§ Short task: Print every line from the one containing "Where should I" down through the last of the rows below, unchanged and without the pictures.

§ Dataset content:
'''

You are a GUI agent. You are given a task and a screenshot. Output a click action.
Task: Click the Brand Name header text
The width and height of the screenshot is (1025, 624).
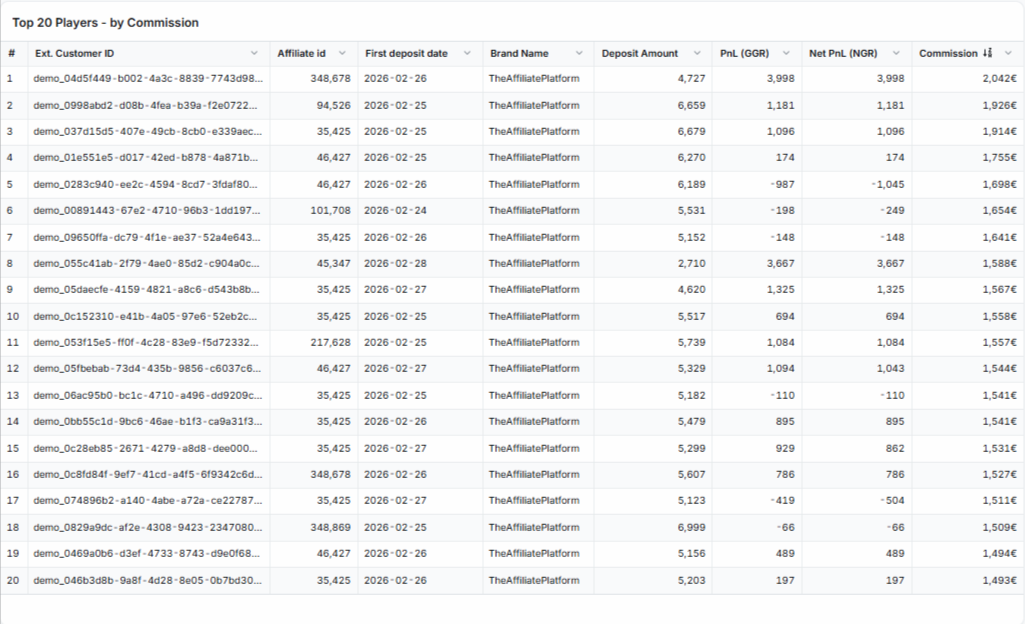pos(519,53)
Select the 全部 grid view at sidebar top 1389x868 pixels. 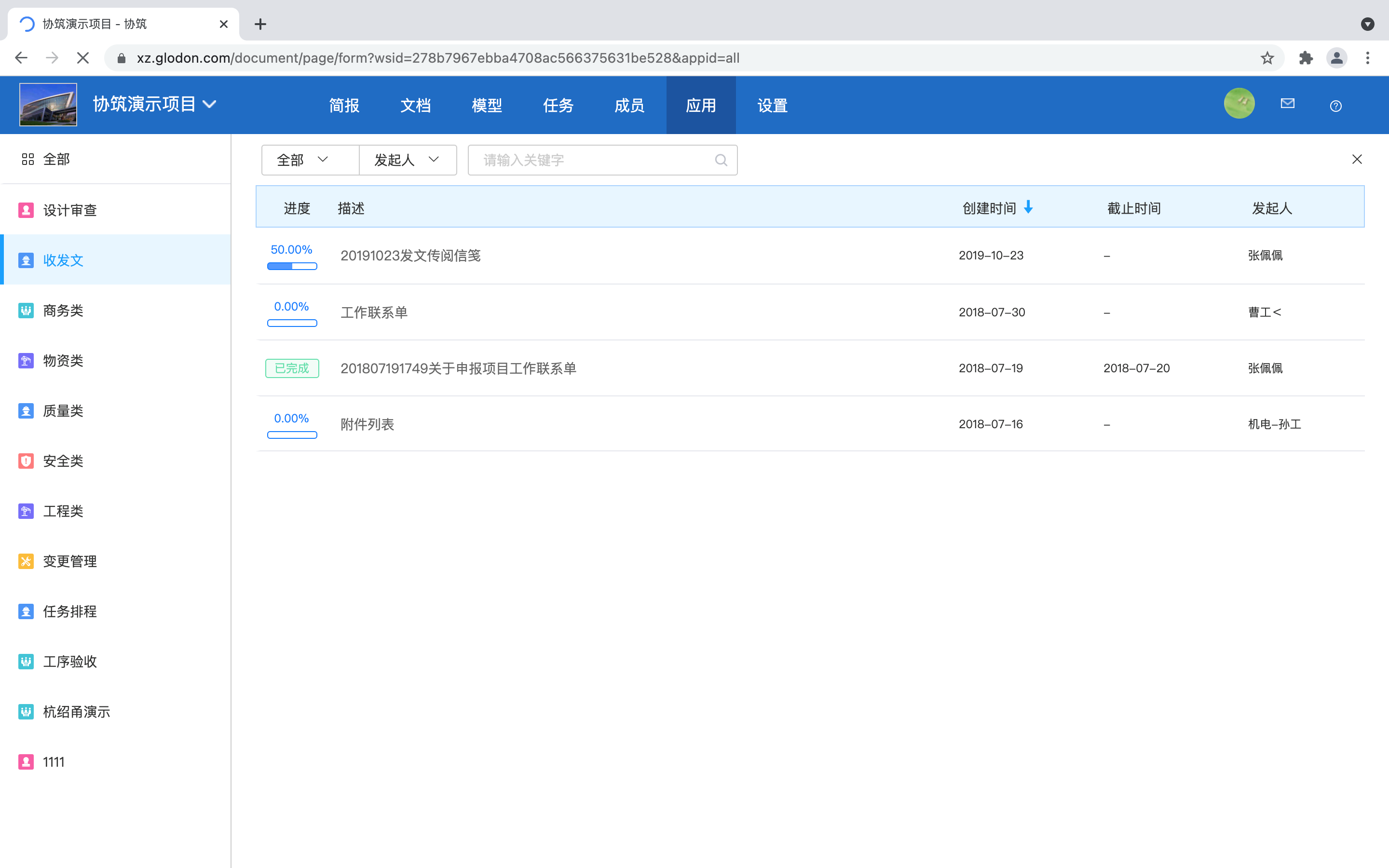(x=27, y=159)
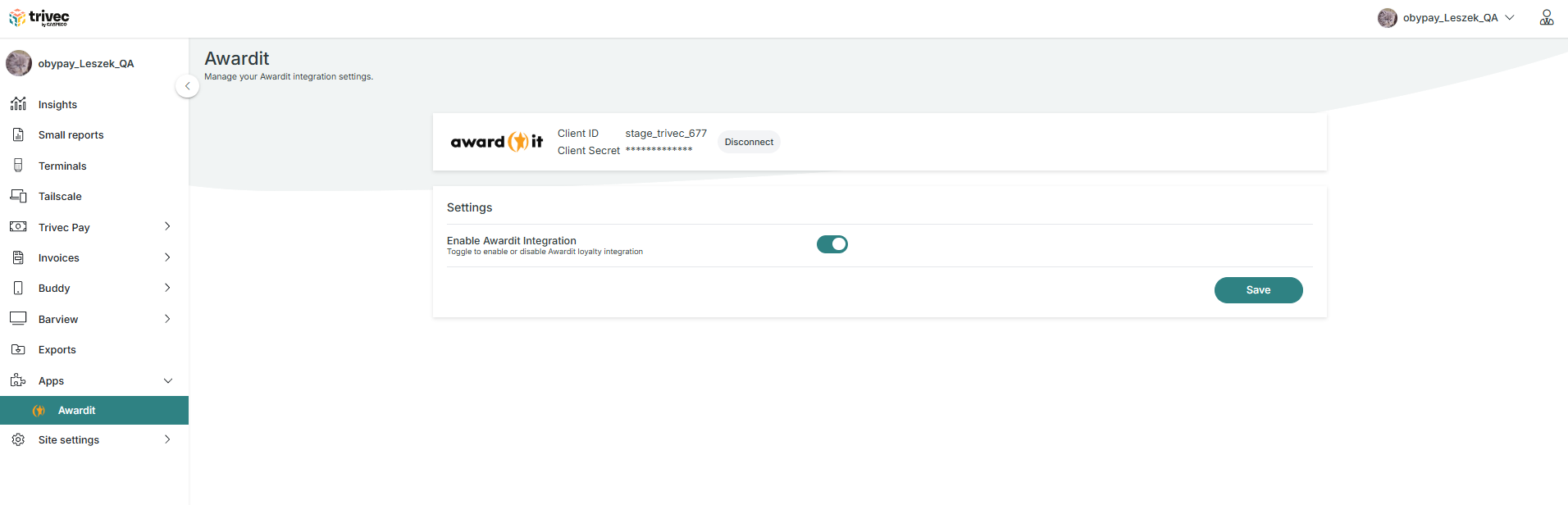
Task: Disconnect the Awardit client
Action: [749, 142]
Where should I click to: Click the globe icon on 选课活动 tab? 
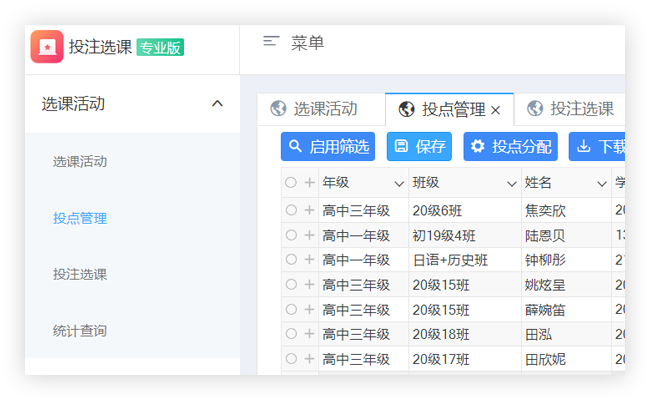tap(278, 109)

'''

§ Worked answer:
Where should I click to: Click the globe icon on 选课活动 tab? 
tap(278, 109)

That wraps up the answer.